La situation est en effet préoccupante, parce que la saison est compromise, les projets entravés, le travail empêché... Et pourtant, nous aurons tant besoin de créer, de vibrer, de partager, de se rencontrer. Nous devons donc protéger notre « appareil créatif » autant que notre « appareil productif ». Un échange avec un ami directeur de théâtre attire mon attention sur l’effort d’inventivité auquel nombre d’acteurs et d’actrices du monde des arts et de la culture sont en train de se livrer : essayer d’imaginer les formes d’une reconquête patiente de l’espace et du temps sous la menace de la pandémie. Cela remet en lumière le processus créatif, le travail derrière l’oeuvre, la façon dont ce qui naît vient du réel et de la rencontre. Cela remet en avant tous les lieux de culture qui avaient été éclipsés par les vaisseaux gigantesques où l’on nous appelle à venir recevoir le produit markété avec sa mécanique bien huilée. Cela nous ramène à l’art, à l’artisanat, à la façon, à la manufacture au sens premier, sans laquelle rien ne peut exister. Il faut en prendre soin et le financer au nom de l’intérêt général.
Dans de nombreux secteurs, les mois qui viennent semblent orageux. Dans celui de l’hôtellerie-restauration et du tourisme, on se demande de quoi sera fait l’avenir. De jeunes commerces risquent d’avoir beaucoup de mal à se relever et de moins jeunes également. Il faut que les dispositifs soient suffisamment sécurisants pour faire face.
Devant le Sénat, le Premier ministre a annoncé une mesure en faveur des jeunes dans le besoin : une prime de deux cents euros en juin « aux étudiants ayant perdu leur travail ou leur stage et aux étudiants ultramarins isolés qui n'ont pas pu rentrer chez eux » et « aux jeunes de moins de 25 ans, précaires ou modestes, qui touchent des APL ». Il était temps de faire quelque chose pour eux, mais on voit bien que cette prime ne peut pas suffire à faire face aux besoins de deux mois et demi d’une part et l’on se demande si les critères ne laissent pas un trop grand nombre de jeunes sans revenus de côté.
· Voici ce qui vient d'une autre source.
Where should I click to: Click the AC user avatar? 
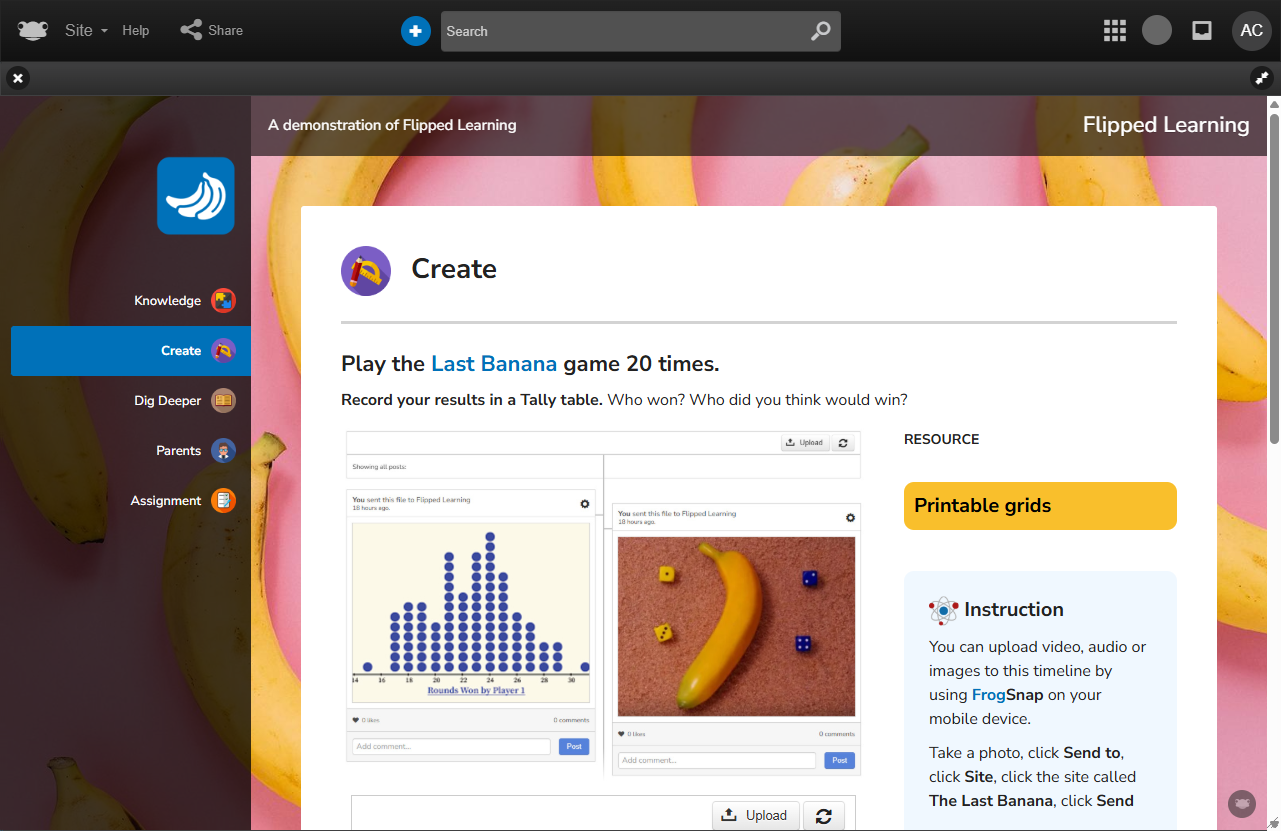pyautogui.click(x=1251, y=31)
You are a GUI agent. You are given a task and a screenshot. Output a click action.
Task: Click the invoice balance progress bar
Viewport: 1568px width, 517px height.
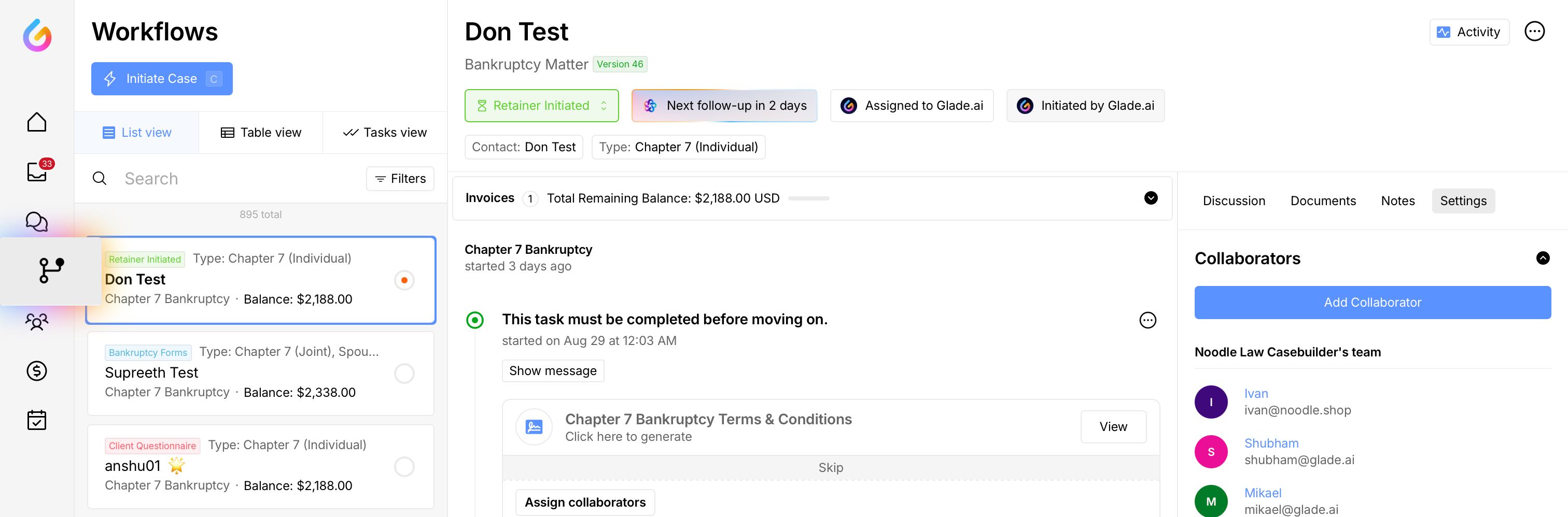click(808, 199)
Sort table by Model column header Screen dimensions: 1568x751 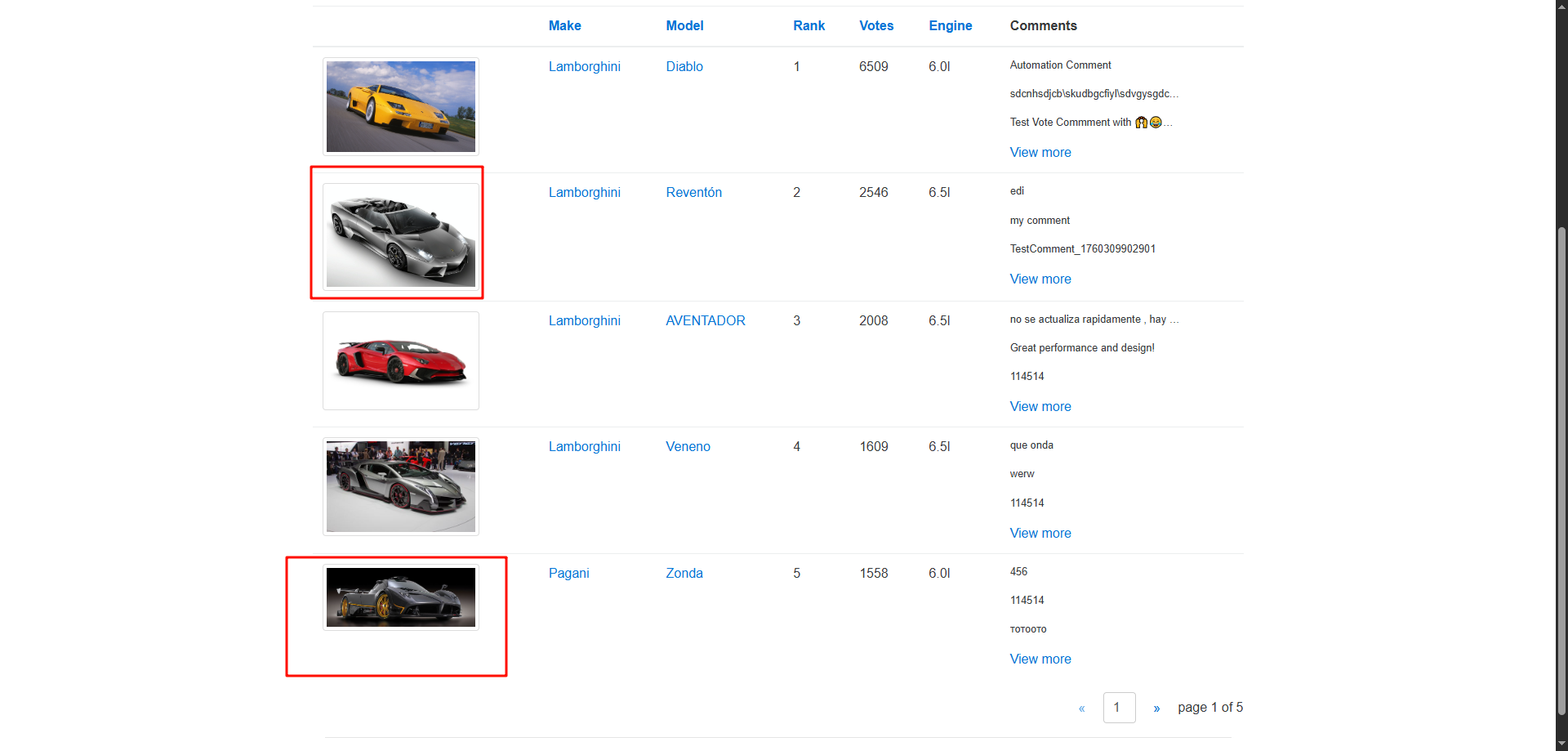click(x=684, y=26)
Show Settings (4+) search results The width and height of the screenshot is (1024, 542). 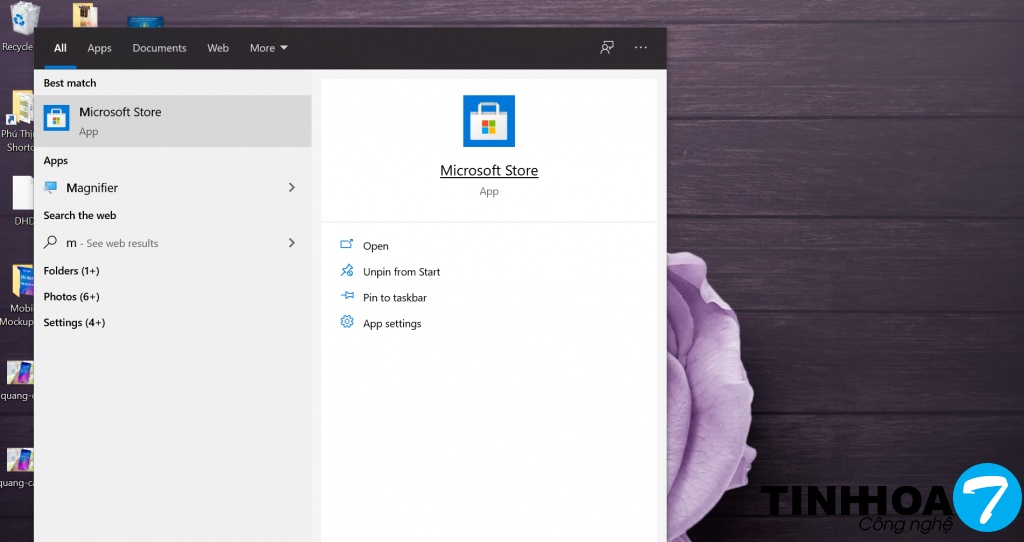click(x=74, y=323)
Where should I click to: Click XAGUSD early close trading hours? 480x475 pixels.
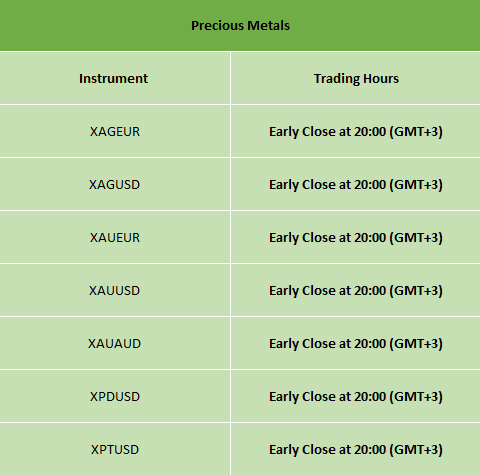(x=356, y=184)
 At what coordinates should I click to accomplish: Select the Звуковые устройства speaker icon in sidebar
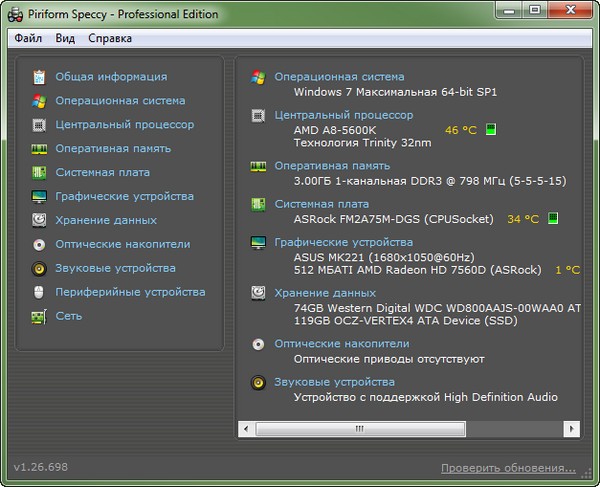click(x=39, y=268)
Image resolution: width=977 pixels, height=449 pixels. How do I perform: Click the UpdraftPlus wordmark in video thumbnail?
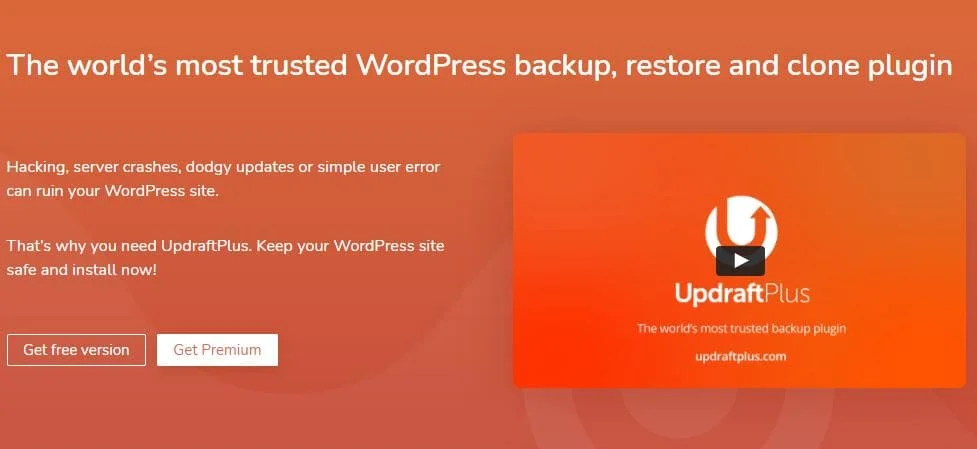coord(742,294)
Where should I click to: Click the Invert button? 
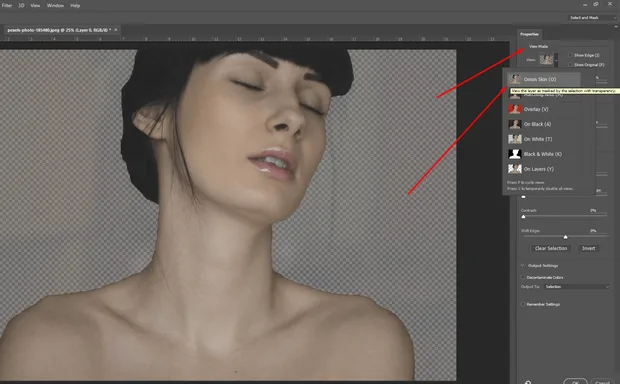(x=588, y=248)
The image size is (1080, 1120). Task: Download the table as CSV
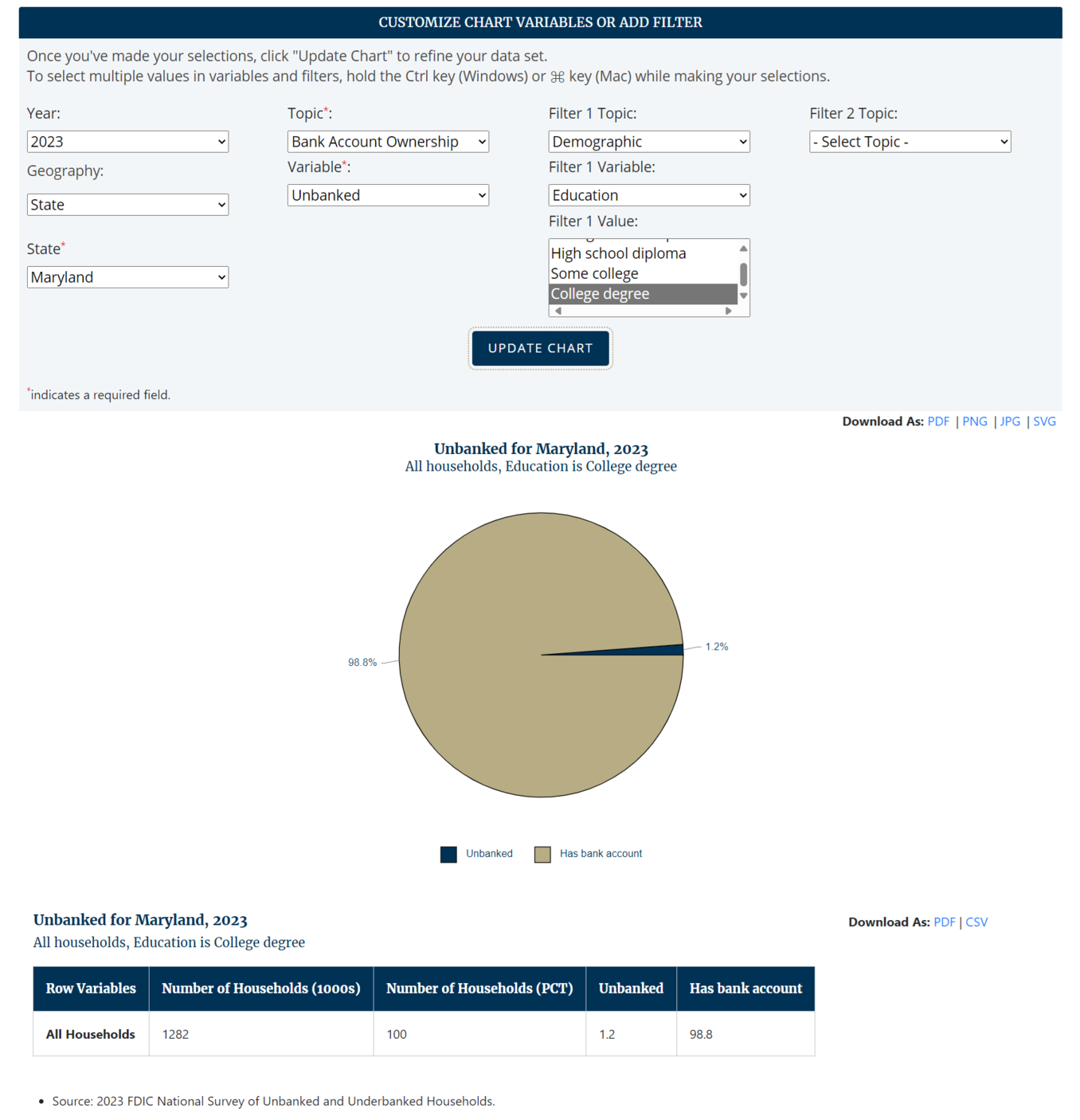pyautogui.click(x=976, y=922)
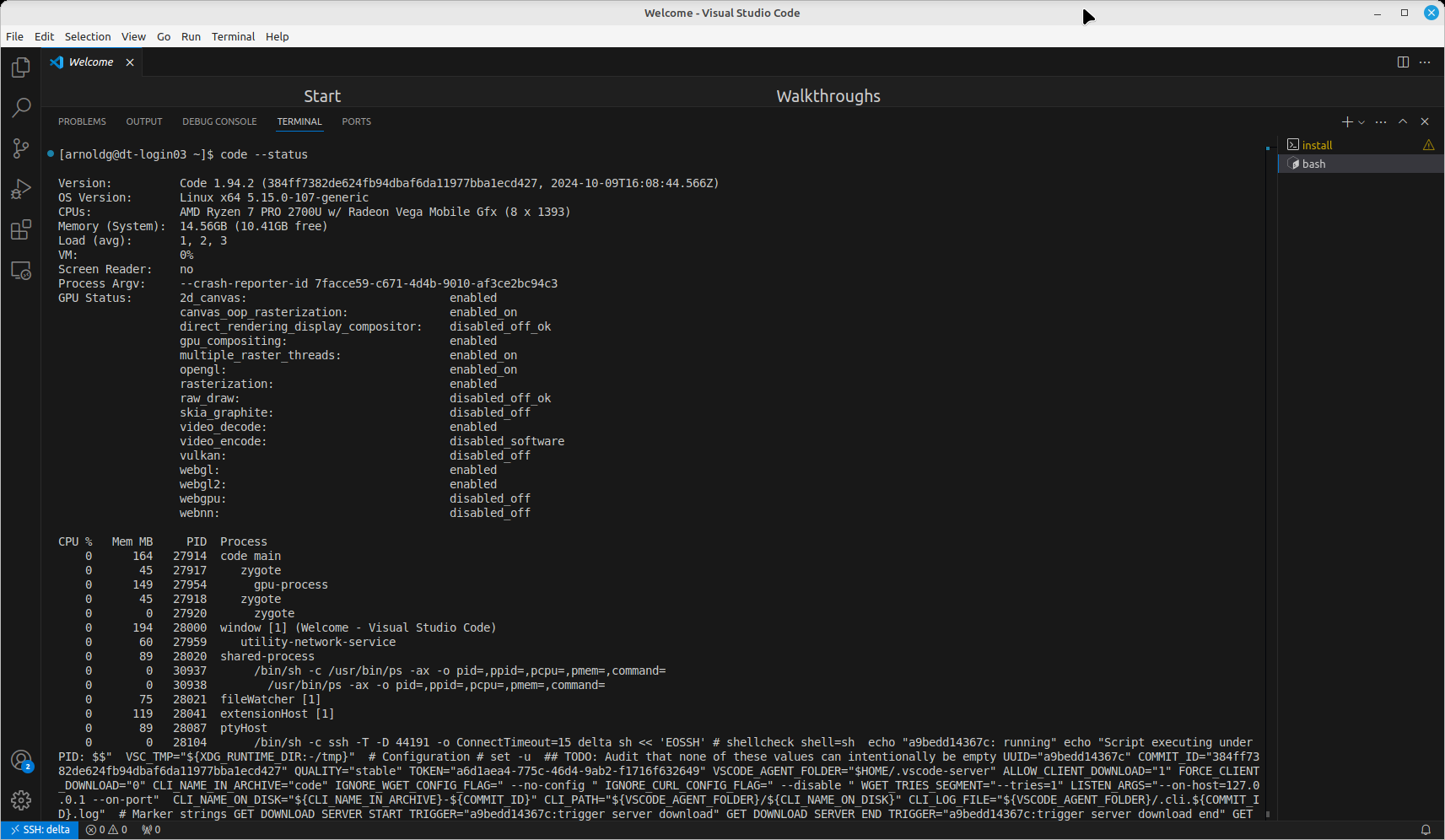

Le rapport que je suis en train d’achever avec une de mes collègues pour la commission des affaires sociales mettait cette question en exergue : nombre de jeunes se sont retrouvés complètement démunis depuis le 15 mars. Beaucoup d’entre eux l’étaient déjà avant.
Pour le reste, la philosophie qui anime l’action du gouvernement afin de faire face au risque sanitaire me semble toujours marquée par la tentation autoritaire. Le rôle et les moyens de ces fameuses « brigades » méritent d’être précisés et le but poursuivi par la constitution d’un fichier centralisé éclairci. L’action de l’Etat pour garantir le droit aux masques à égalité dans tout le territoire doit être au rendez-vous. Les conditions de la reprise du travail doivent être examinées par les instances représentatives du personnel dans les entreprises. Des réponses claires doivent être apportées. Plus claires que celles faites aux maires pour la réouverture des écoles, auxquels on a envoyé un pavé de recommandations qui ressemble à un parapluie. Des réponses « sûres et vérifiées »...
Un mot de plus pour l’adieu à Idir, une grande voix du monde, une grande voix de l’Algérie, une grande voix de la Kabylie, une grande voix de la France. Il faisait de la musique un langage universel, une passerelle entre les peuples. Il aimait chanter avec d’autres, pour que les mots soient partagés. Idir était un artiste courageux et libre, humble et fédérateur. Dans la douceur de ses mélopées on prenait confiance en l’humanité.